4. Critic – evaluates yᵢ across five quality dimensions—consistency, query‑analysis alignment, knowledge utilization, format correctness, and grounding accuracy—and returns refined feedback fᵢ to guide the next Solver iteration.

The interaction between Solver and Critic forms an iterative refinement loop that mirrors peer‑review style feedback, enabling the system to correct logical gaps, reduce hallucinations, and improve factual grounding.

Training and optimization are handled modularly. Each agent can be equipped with few‑shot exemplars for test‑time adaptation, and supervised fine‑tuning is applied separately to improve Planner’s task decomposition, Expert’s tool‑selection policy, Solver’s generation quality, and Critic’s evaluation accuracy.
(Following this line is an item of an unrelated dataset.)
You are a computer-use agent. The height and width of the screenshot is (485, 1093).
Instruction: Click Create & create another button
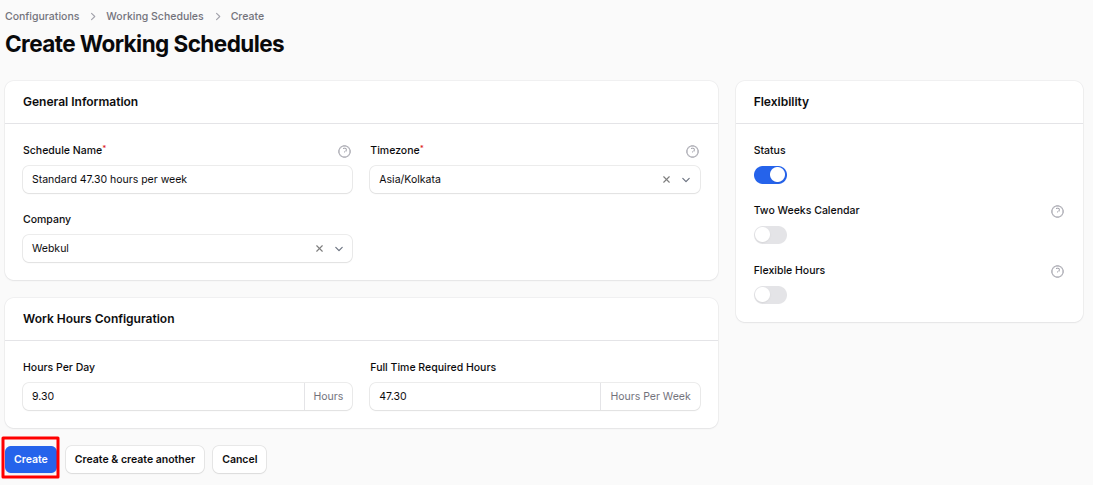pyautogui.click(x=135, y=459)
A reinforcement‑learning stage uses the Critic’s multi‑dimensional scores as reward signals to further align the agents’ collaborative behavior. Moreover, the authors introduce “Agent‑Level Capability Augmentation,” allowing any agent to be swapped with a more powerful language model (e.g., GPT‑4) without retraining the whole system, thereby scaling performance.

Experiments evaluate eight base models (GPT‑4.1‑mini, Gemini‑2.5‑Flash, InternVL‑3.5, Qwen2.5‑VL, Qwen3‑VL, etc.) under three settings: zero‑shot, one‑shot (single example), and fine‑tuned. Evaluation metrics include lexical measures (ROUGE‑L, BLEU, word overlap), semantic similarity (cosine similarity, SciBERT‑Score, METEOR), and a model‑as‑judge protocol where Gemini‑2.5‑Flash and GPT‑4.1‑mini grade each output on the five Critic dimensions. Results show that Anagent consistently outperforms baseline models: in zero‑shot mode it gains 6–9 percentage points in overall accuracy; with one‑shot prompting it adds another 5–7 points; and after fine‑tuning it achieves up to a 30 % absolute improvement over the best baseline. The gains are especially pronounced on instances requiring deep analytical reasoning and mixed‑width context integration, confirming the importance of the Critic‑guided refinement. Ablation studies demonstrate that removing any agent degrades performance, and that Agent‑Level Capability Augmentation yields an extra 2–3 % boost.

In summary, the paper makes three major contributions: (1) a comprehensive, multi‑dimensional benchmark (AnaBench) that captures the full spectrum of challenges in scientific table and figure analysis; (2) a novel multi‑agent architecture (Anagent) that emulates the human scientific workflow through task decomposition, targeted knowledge retrieval, generation, and iterative quality assessment; and (3) a modular training strategy that enables both zero‑shot adaptability and substantial fine‑tuned gains. By delivering high‑quality, context‑aware analyses of complex scientific visualizations, Anagent moves AI closer to being a reliable co‑scientist, capable of accelerating discovery and improving scientific communication.